Tomorrow I call the Home Depot District Services Manager and see what he has to say about the kitchen situation. Another week or so and I'll have been without a kitchen for two months. It's putting me off and getting me down. Plus I have the new kitchen cabinets sitting in the living room and all my kitchen stuff packed away. It's pretty bad. (The cabinets have been sitting in the living room, displacing my furniture, for longer than the kitchen has been demolished.)
For what I spent last night on going out, I'd have to say the net gain on my happiness index was negative, so I've been a little down today (and the beer at Jamboree, which is a beer bar, gave me a slight hangover). I was extremely disappointed I didn't run into anyone I know. I have to say (again) I miss going to my local place that closed and talking with people I know.
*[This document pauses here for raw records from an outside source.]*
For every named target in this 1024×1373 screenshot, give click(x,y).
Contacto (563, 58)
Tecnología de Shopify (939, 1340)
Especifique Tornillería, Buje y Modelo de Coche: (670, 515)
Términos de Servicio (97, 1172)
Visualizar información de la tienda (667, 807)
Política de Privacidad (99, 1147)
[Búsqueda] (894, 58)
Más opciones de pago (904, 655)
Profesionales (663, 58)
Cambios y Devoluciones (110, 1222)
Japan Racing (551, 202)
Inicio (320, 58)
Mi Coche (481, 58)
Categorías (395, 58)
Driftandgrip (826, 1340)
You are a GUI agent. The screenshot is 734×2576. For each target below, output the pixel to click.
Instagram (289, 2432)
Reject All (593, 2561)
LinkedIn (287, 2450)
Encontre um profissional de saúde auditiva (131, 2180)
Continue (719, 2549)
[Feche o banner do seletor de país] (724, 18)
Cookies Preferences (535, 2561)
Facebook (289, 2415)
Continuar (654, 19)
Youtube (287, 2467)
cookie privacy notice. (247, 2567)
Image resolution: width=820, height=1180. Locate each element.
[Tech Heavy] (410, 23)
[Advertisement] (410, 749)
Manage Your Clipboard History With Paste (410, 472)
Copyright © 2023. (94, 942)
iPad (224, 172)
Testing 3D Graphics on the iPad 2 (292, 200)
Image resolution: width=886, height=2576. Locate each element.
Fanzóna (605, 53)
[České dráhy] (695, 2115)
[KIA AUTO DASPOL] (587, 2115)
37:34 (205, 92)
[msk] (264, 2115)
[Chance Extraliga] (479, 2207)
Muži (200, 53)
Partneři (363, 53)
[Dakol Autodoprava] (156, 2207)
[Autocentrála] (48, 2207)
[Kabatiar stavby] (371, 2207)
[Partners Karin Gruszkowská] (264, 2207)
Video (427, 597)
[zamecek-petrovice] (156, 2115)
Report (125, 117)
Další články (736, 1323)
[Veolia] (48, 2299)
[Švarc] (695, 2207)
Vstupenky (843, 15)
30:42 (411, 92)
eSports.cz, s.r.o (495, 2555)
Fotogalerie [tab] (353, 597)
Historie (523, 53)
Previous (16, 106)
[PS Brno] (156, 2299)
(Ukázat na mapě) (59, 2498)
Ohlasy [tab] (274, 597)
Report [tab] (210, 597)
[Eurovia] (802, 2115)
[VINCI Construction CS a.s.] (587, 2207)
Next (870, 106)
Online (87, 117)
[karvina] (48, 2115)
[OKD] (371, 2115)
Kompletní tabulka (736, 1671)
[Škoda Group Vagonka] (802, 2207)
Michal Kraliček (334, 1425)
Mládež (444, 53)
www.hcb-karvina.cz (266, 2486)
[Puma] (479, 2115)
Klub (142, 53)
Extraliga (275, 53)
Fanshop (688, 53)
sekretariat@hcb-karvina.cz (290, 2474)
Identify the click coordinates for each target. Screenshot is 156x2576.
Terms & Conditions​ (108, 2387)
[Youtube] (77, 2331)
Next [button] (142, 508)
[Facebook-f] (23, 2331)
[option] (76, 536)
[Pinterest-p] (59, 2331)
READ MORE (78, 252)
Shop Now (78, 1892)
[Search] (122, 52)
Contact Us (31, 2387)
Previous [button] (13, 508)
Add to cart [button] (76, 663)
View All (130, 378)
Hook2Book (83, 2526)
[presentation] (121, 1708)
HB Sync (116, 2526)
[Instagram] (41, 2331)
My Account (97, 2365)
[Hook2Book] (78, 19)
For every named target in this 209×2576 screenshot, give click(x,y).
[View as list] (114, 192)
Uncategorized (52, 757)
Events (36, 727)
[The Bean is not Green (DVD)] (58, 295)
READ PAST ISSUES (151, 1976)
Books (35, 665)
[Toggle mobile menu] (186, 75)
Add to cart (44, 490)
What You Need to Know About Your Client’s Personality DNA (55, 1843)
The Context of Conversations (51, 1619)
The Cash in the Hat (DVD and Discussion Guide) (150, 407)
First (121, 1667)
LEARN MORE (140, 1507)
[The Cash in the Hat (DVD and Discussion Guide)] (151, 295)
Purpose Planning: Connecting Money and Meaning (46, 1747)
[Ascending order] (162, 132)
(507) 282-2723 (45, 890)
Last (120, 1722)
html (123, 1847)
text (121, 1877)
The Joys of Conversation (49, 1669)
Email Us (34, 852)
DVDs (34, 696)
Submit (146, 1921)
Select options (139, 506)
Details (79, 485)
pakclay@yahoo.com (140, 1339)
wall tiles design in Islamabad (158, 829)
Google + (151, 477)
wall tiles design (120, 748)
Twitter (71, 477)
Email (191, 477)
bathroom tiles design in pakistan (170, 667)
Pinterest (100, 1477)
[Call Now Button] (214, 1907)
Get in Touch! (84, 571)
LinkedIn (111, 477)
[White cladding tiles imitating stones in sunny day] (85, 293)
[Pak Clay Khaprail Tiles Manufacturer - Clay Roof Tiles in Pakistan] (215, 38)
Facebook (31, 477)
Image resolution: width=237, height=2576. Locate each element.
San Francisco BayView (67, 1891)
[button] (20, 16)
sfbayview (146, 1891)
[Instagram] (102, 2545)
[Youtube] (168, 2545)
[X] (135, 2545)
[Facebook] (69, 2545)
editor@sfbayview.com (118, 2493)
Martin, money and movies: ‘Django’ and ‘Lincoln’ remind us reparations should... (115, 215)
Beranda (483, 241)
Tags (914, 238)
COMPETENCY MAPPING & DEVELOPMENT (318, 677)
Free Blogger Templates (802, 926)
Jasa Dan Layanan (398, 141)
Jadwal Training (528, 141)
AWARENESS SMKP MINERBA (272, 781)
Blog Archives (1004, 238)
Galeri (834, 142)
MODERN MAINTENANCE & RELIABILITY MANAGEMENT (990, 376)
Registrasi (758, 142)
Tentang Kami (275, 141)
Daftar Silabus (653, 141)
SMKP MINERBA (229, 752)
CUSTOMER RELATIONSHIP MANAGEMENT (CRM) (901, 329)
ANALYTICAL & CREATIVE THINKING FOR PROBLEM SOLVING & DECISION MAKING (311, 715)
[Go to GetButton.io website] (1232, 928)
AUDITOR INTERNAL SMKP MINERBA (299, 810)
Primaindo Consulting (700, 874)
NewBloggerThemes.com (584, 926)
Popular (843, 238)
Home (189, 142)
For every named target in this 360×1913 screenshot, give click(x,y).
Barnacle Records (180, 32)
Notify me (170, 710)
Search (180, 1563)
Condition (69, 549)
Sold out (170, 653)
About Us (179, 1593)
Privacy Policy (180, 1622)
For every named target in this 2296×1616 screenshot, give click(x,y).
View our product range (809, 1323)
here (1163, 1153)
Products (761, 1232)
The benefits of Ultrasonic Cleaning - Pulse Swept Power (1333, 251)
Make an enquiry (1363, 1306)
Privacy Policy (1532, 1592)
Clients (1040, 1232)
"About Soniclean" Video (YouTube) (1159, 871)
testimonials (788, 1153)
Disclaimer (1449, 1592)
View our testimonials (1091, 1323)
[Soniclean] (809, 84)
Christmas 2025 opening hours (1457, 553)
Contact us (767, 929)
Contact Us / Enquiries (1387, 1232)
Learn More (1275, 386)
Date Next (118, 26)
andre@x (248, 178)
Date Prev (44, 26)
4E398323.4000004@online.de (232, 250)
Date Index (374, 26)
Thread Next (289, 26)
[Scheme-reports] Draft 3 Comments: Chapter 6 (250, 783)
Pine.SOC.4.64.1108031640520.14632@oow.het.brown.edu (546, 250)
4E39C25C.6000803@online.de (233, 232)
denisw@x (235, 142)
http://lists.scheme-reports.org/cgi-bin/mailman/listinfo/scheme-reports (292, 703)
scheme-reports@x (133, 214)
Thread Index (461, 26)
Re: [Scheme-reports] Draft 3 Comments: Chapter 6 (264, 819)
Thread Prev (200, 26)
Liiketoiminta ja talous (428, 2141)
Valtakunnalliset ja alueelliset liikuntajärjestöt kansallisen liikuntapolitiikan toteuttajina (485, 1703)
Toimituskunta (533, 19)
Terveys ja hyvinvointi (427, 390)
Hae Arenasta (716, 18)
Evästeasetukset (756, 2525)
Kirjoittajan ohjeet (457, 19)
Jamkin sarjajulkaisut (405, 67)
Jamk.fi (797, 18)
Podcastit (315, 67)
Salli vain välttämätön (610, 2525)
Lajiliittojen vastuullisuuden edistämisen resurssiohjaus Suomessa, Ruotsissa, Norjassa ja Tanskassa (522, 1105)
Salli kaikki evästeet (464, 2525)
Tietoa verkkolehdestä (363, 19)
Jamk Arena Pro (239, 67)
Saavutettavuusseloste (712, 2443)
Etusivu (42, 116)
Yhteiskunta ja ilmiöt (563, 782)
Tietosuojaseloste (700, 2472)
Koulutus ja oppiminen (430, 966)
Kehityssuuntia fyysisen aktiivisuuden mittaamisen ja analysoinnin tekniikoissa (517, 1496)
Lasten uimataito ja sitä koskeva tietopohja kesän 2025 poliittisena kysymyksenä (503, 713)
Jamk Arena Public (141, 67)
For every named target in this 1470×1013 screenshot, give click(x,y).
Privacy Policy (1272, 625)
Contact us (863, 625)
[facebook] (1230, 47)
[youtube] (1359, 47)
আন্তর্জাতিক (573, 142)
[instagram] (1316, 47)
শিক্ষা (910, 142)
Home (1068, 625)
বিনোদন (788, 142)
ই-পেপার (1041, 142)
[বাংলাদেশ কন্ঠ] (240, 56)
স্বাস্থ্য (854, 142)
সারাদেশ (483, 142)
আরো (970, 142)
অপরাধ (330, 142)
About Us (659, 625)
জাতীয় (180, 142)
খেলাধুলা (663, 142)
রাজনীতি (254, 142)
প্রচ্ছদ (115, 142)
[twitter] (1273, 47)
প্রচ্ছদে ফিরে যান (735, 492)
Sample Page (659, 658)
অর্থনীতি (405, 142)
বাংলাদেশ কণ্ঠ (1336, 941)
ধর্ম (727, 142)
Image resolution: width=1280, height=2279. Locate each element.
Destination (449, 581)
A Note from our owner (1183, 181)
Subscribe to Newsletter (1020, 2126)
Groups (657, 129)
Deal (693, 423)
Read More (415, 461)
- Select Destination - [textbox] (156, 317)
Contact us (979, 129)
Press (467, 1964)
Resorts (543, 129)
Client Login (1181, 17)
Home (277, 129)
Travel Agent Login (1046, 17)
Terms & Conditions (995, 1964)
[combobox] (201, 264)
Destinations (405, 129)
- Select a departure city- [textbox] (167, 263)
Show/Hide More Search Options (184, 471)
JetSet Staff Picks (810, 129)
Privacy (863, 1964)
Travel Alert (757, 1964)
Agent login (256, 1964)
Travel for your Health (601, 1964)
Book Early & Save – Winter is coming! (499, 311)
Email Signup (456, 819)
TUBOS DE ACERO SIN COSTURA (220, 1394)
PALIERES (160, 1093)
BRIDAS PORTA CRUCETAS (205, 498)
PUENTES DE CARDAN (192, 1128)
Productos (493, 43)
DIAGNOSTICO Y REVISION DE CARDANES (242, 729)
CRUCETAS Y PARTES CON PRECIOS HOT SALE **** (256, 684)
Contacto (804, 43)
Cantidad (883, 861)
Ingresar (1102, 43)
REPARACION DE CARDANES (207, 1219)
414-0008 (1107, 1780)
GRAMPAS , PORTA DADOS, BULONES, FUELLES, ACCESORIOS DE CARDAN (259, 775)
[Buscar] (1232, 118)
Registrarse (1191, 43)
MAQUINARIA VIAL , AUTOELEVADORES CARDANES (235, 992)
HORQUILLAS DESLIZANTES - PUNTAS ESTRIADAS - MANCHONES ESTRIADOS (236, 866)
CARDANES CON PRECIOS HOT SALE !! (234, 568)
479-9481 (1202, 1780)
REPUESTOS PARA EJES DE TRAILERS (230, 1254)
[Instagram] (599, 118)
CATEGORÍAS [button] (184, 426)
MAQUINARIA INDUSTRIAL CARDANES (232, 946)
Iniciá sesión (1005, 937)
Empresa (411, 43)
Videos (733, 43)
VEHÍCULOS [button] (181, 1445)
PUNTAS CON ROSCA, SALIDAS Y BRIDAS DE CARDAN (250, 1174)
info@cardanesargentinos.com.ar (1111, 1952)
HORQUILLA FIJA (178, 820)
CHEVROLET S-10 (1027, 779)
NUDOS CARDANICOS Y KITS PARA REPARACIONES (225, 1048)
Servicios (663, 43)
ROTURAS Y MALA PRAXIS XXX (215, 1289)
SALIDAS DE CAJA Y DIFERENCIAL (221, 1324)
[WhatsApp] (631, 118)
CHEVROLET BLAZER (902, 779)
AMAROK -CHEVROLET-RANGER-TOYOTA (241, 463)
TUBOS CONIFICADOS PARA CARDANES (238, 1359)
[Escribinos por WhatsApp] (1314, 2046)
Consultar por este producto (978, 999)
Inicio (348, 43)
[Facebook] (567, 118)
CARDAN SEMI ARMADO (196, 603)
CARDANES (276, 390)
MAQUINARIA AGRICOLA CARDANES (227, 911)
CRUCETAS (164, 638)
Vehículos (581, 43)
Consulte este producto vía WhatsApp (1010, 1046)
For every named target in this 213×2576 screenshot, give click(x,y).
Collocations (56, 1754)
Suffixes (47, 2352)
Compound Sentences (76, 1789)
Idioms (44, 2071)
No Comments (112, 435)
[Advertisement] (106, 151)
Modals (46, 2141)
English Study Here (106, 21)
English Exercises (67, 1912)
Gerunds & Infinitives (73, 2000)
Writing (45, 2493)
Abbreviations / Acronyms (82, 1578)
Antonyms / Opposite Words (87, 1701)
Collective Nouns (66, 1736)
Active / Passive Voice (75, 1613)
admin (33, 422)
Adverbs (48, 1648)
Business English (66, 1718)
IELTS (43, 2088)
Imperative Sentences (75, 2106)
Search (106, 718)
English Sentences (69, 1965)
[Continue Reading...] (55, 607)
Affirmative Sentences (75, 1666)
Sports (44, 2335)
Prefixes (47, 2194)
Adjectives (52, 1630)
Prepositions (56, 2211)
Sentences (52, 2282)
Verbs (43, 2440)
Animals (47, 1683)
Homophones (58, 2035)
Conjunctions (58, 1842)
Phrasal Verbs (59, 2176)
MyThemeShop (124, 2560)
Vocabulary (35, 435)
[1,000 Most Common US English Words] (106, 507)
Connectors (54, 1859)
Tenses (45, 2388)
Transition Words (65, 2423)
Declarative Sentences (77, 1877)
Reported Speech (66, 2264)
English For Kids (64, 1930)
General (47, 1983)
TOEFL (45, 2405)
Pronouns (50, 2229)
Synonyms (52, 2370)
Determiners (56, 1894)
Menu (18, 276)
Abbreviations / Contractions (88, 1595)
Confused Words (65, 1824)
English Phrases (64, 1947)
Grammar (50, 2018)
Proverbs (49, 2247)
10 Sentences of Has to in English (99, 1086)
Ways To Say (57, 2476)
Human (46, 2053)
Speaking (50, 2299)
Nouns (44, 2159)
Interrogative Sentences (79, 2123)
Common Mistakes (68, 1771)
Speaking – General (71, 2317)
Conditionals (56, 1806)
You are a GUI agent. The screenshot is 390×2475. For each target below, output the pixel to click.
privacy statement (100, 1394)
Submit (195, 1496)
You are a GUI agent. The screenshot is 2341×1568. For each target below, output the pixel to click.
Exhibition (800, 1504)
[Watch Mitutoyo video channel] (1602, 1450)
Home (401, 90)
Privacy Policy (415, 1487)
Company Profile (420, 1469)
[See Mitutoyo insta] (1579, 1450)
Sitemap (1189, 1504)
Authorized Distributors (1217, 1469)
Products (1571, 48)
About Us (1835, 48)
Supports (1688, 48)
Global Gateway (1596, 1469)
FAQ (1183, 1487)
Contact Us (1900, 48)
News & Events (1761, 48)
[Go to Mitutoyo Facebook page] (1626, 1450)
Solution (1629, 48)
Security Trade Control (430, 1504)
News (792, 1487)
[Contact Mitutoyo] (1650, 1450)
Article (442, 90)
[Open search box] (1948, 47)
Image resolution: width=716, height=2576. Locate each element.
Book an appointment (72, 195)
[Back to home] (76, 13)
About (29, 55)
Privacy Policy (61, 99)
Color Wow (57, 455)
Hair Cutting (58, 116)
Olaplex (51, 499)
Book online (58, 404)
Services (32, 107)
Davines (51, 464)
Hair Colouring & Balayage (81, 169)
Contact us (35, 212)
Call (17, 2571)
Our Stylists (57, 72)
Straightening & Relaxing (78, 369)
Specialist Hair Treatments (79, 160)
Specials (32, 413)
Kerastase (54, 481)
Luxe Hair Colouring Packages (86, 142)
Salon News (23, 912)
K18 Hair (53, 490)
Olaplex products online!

Having a negative experience also brought to mind the good times B. and I once had, which bummed me out more. I do miss him. Tonight I felt like walking over to his restaurant and saying hello, but I had to do laundry. He's with someone else now, so what's the point? I would just look like a fool. Maybe I'll do it anyway. I still care about him and am concerned about the situation he's in now.
(I drove back down to Jamboree at around T-Dance time (8:00), thinking the locals might be out, and they had one customer. I had one beer and left.)
Well, I have my little cat family to go back to.